> _练习题 1_: 请回答：在数据集下载与解压代码中，标注数据的压缩包会保存到哪个路径？
> _练习题 2_: 请用一到三句话说明，数据集下载与解压代码在什么情况下不会调用 download_file 下载评估数据集，以及此时程序会输出什么。
> _练习题 3_: 请从数据集下载与解压代码的最后一行之后接着往下写。

══ 正文片段 ══

ANNOTATIONS_URL = "https://zenodo.org/records/5914554/files/annotations.zip?download=1"

# 下载数据集 Download datasets
if not os.path.exists('data/raw/evaluation.zip'):
    download_file(DATASET_URL, 'data/raw/evaluation.zip')
else:
    print("✅ 评估数据集已存在 Evaluation dataset already exists")

if not os.path.exists('data/raw/annotations.zip'):
    download_file(ANNOTATIONS_URL, 'data/raw/annotations.zip')
else:
    print("✅ 标注数据已存在 Annotations already exist")

print("📁 数据下载完成 Data download completed!")

In [None]:
# 5. 解压数据集 - Extract Datasets
def extract_zip(zip_path, extract_to):
    """
    解压ZIP文件的函数 Function to extract ZIP files
    """
    print(f"📦 解压文件 Extracting: {zip_path}")
    
    with zipfile.ZipFile(zip_path, 'r') as zip_ref:
        zip_ref.extractall(extract_to)

═══
══ 存储数据 ══

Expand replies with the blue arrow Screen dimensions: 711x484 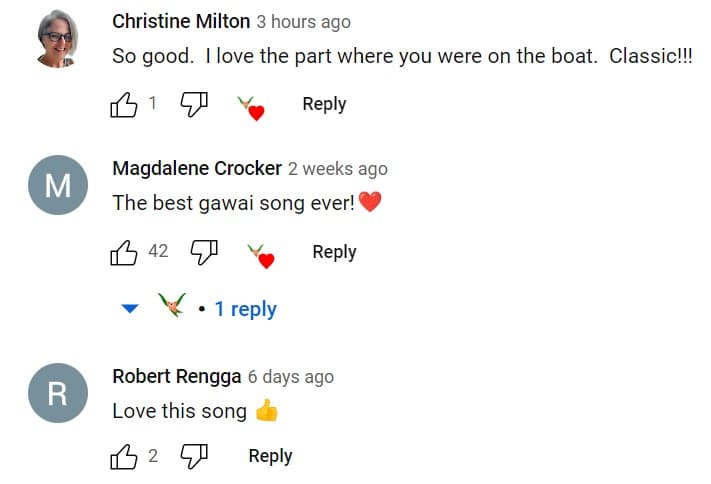click(x=130, y=308)
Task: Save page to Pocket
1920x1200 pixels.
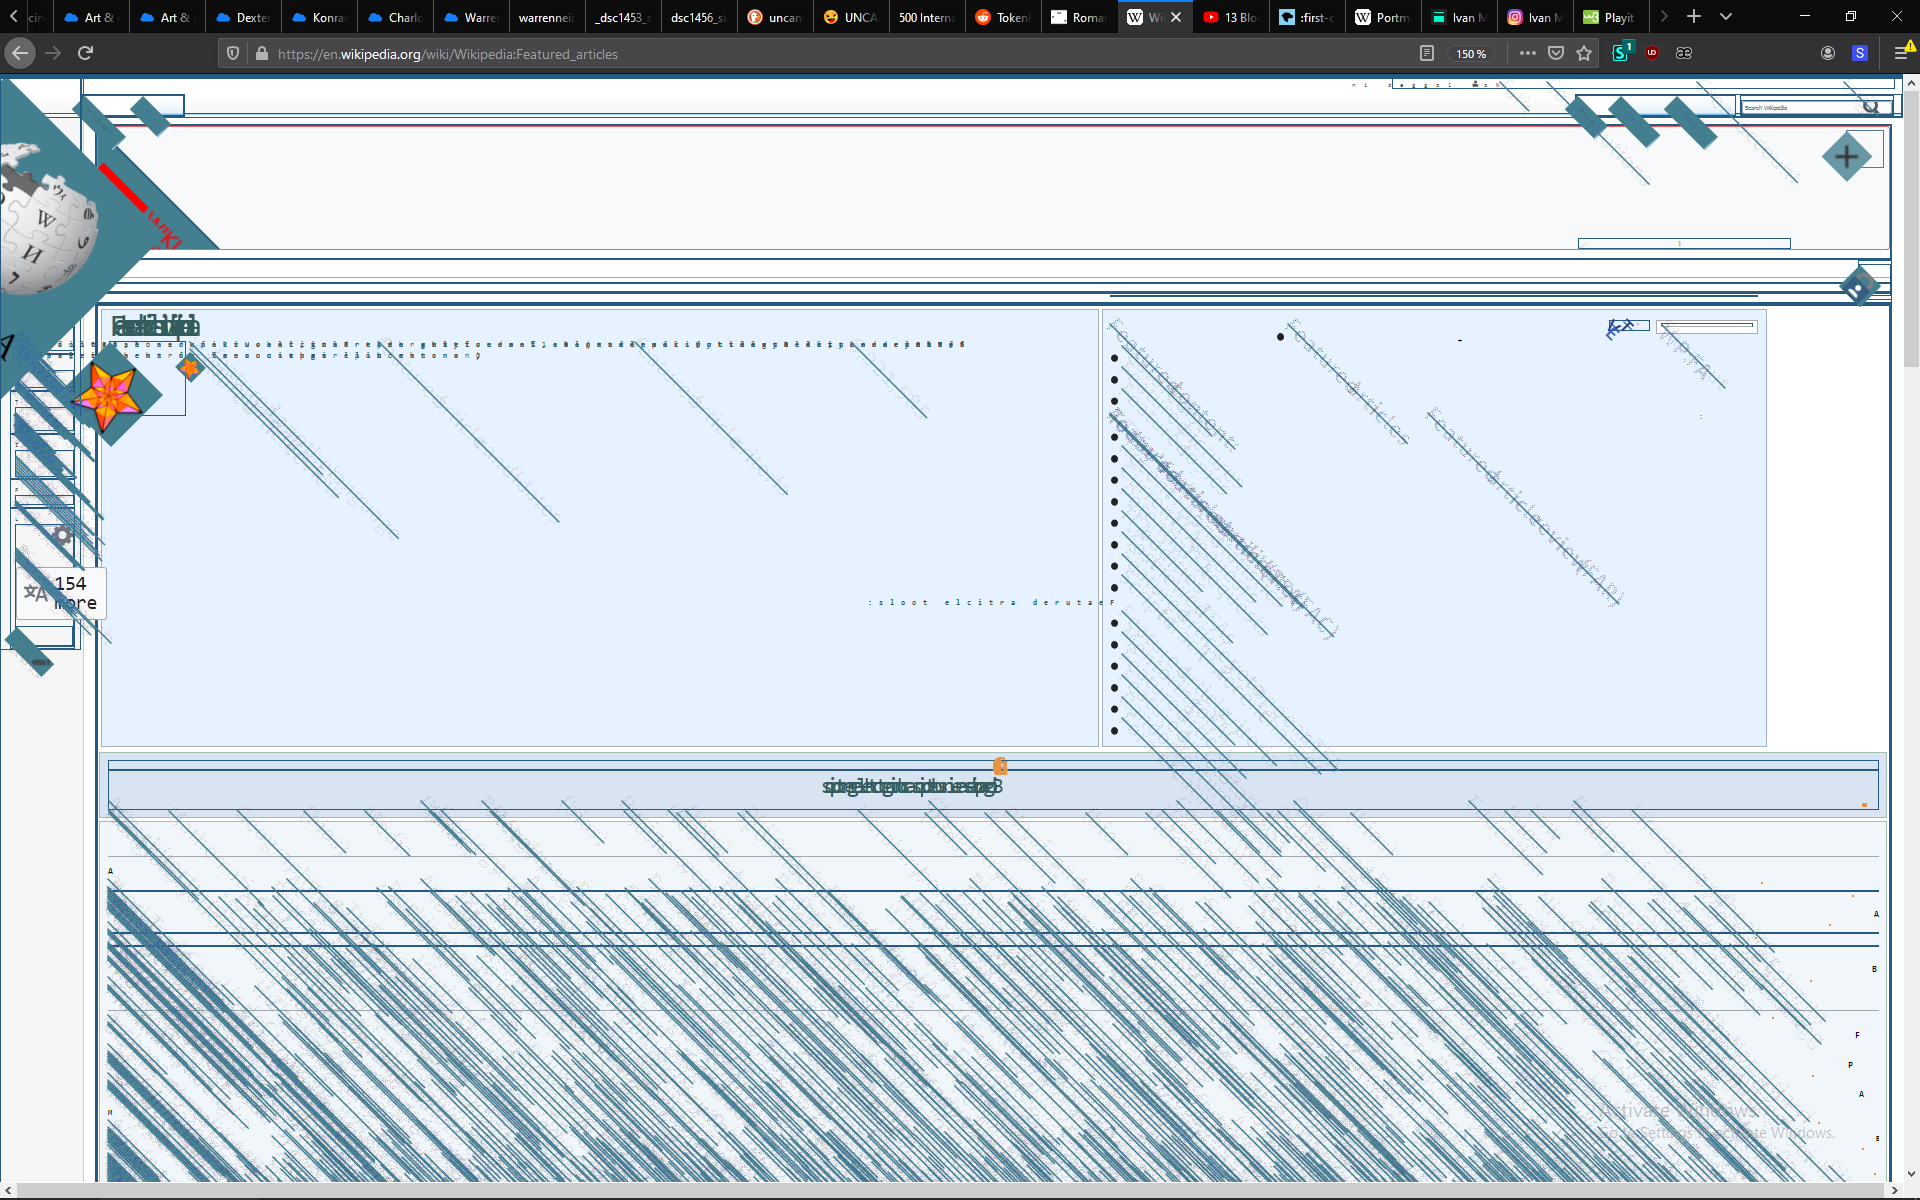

═══

> _任务结果 1_: data/raw/annotations.zip

> _任务结果 2_: 程序先用 os.path.exists 检查 data/raw/evaluation.zip 是否存在，只有文件不存在时才调用 download_file 下载。如果文件已经存在，就跳过下载并打印"✅ 评估数据集已存在 Evaluation dataset already exists"。

> _任务结果 3_:
    
    print(f"✅ 解压完成 Extraction completed: {extract_to}")

# 解压评估数据集 Extract evaluation dataset
if not os.path.exists('data/raw/evaluation'):
    extract_zip('data/raw/evaluation.zip', 'data/raw/')
else:
    print("✅ 评估数据集已解压 Evaluation dataset already extracted")

# 解压标注数据 Extract annotations
if not os.path.exists('data/raw/annotations'):
    extract_zip('data/raw/annotations.zip', 'data/raw/')
else:
    print("✅ 标注数据已解压 Annotations already extracted")

# 查看数据结构 Explore data structure
print("\n📊 数据结构分析 Data Structure Analysis")
print("=" * 50)

# 检查评估数据集结构 Check evaluation dataset structure
eval_path = Path('data/raw/evaluation')
if eval_path.exists():
    print(f"评估数据集路径 Evaluation dataset path: {eval_path}")
    subdirs = [d for d in eval_path.iterdir() if d.is_dir()]
    print(f"子目录数量 Number of subdirectories: {len(subdirs)}")
    for subdir in subdirs[:5]:  # 显示前5个子目录 Show first 5 subdirectories
        print(f"  - {subdir.name}")
    if len(subdirs) > 5:
        print(f"  ... 还有 {len(subdirs)-5} 个目录 and {len(subdirs)-5} more directories")

# 检查标注数据结构 Check annotations structure
ann_path = Path('data/raw/annotations')
if ann_path.exists():
    print(f"\n标注数据路径 Annotations path: {ann_path}")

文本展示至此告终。